The **bid-ask spread** is the difference between:
- **Best Ask (Offer)**: Lowest price sellers are willing to accept
- **Best Bid**: Highest price buyers are willing to pay

### Spread Measures

| Measure | Formula | Use Case |
|---------|---------|----------|
| Absolute Spread | $Ask - Bid$ | Direct cost measure |
| Relative Spread | $\frac{Ask - Bid}{Mid}$ | Cross-asset comparison |
| Effective Spread | $2 \times |Price - Mid|$ | Actual execution cost |
| Realized Spread | $2 \times (Price - Mid_{t+\Delta})$ | Post-trade price impact |

In [None]:
def calculate_spread_metrics(lob: LimitOrderBook) -> Dict:
    """Calculate various spread metrics."""
    best_bid = lob.best_bid
    best_ask = lob.best_ask
    mid = lob.mid_price
    
    if not all([best_bid, best_ask, mid]):
        return {}
    
    return {
        'best_bid': best_bid,
        'best_ask': best_ask,
        'mid_price': mid,
        'absolute_spread': best_ask - best_bid,
        'relative_spread_pct': (best_ask - best_bid) / mid * 100,
        'spread_bps': (best_ask - best_bid) / mid * 10000,
        'half_spread': (best_ask - best_bid) / 2,
        'half_spread_bps': (best_ask - best_bid) / mid * 5000
    }

metrics = calculate_spread_metrics(lob)
print("=" * 50)
print("        SPREAD METRICS")
print("=" * 50)
for key, value in metrics.items():
    if 'price' in key or 'bid' in key or 'ask' in key or 'spread' in key and 'bps' not in key and 'pct' not in key:
        print(f"{key:25s}: ${value:.4f}")
    elif 'bps' in key:
        print(f"{key:25s}: {value:.2f} bps")
    elif 'pct' in key:
        print(f"{key:25s}: {value:.4f}%")

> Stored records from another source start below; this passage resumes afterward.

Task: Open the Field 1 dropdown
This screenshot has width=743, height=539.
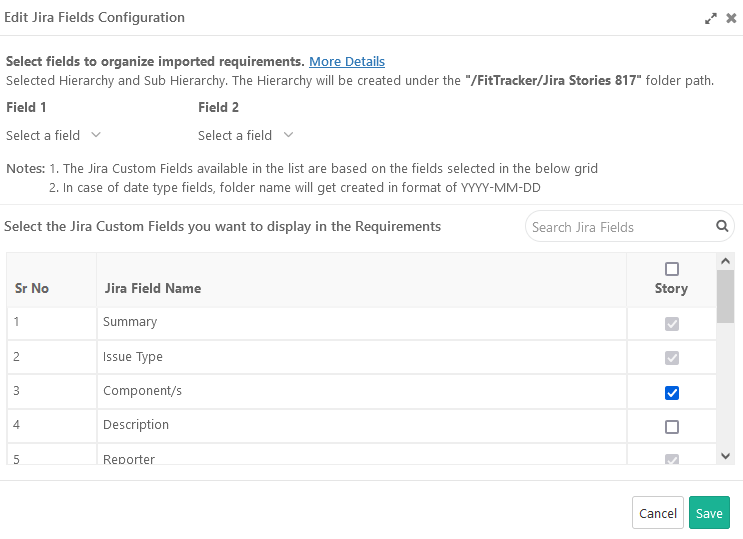Action: [54, 135]
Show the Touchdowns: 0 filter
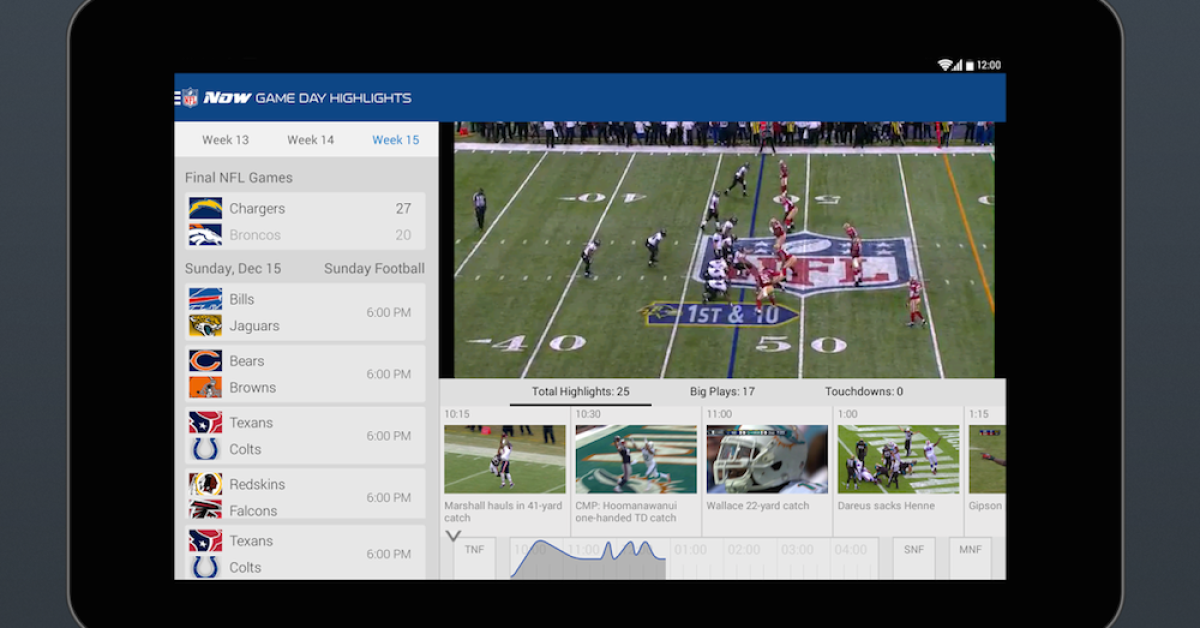This screenshot has height=628, width=1200. (864, 392)
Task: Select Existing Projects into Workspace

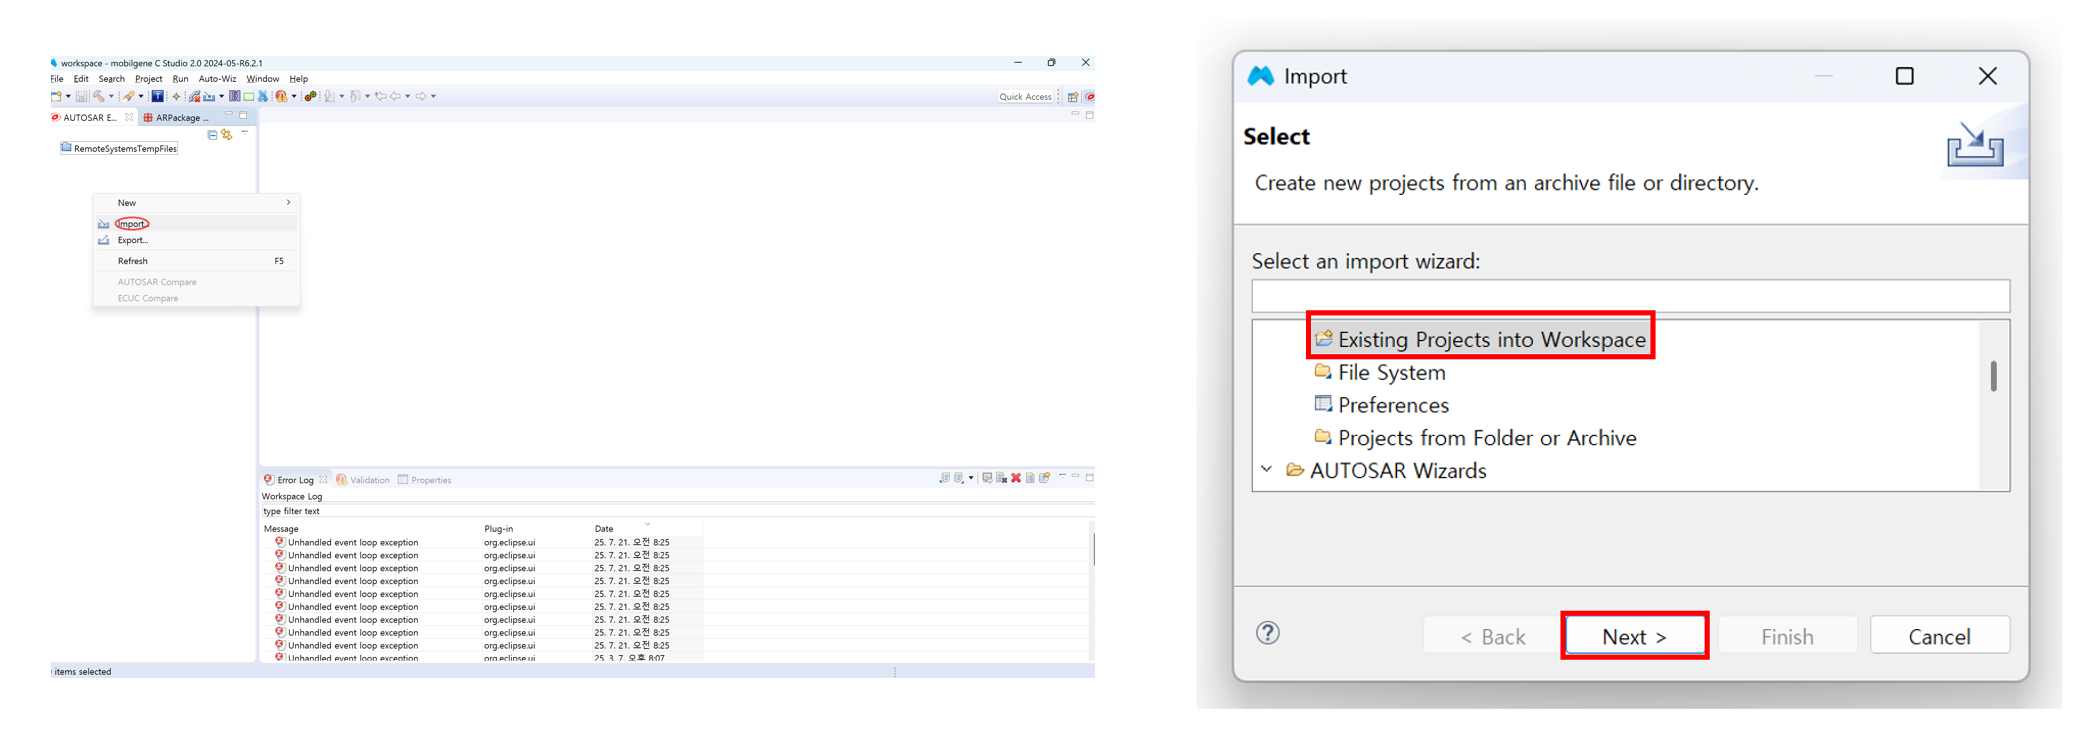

### Factors Affecting the Spread

1. **Volatility**: Higher volatility → Wider spreads (inventory risk)
2. **Volume/Liquidity**: Higher volume → Tighter spreads
3. **Information Asymmetry**: More adverse selection → Wider spreads
4. **Competition**: More market makers → Tighter spreads
5. **Tick Size**: Minimum price increment affects spread

In [None]:
# Simulate spread under different conditions
np.random.seed(42)

def simulate_spread_dynamics(n_samples: int = 1000,
                              base_spread: float = 0.05,
                              volatility_factor: float = 0.1,
                              volume_factor: float = -0.02) -> pd.DataFrame:
    """Simulate spread dynamics based on market conditions."""
    
    # Generate random market conditions
    volatility = np.random.exponential(0.02, n_samples)  # Realized vol
    volume = np.random.exponential(100000, n_samples)    # Trading volume
    time_of_day = np.linspace(0, 1, n_samples)           # 0=open, 1=close
    
    # U-shape pattern for intraday spread
    intraday_effect = 0.02 * (4 * (time_of_day - 0.5)**2)
    
    # Calculate spread
    spread = (base_spread + 
              volatility_factor * volatility - 
              volume_factor * np.log(volume/100000) +
              intraday_effect +
              np.random.normal(0, 0.005, n_samples))
    
    spread = np.maximum(spread, 0.01)  # Minimum 1 cent spread
    
    return pd.DataFrame({
        'time': time_of_day,
        'volatility': volatility,
        'volume': volume,
        'spread': spread
    })

spread_df = simulate_spread_dynamics()

# Visualize
fig, axes = plt.subplots(2, 2, figsize=(14, 10))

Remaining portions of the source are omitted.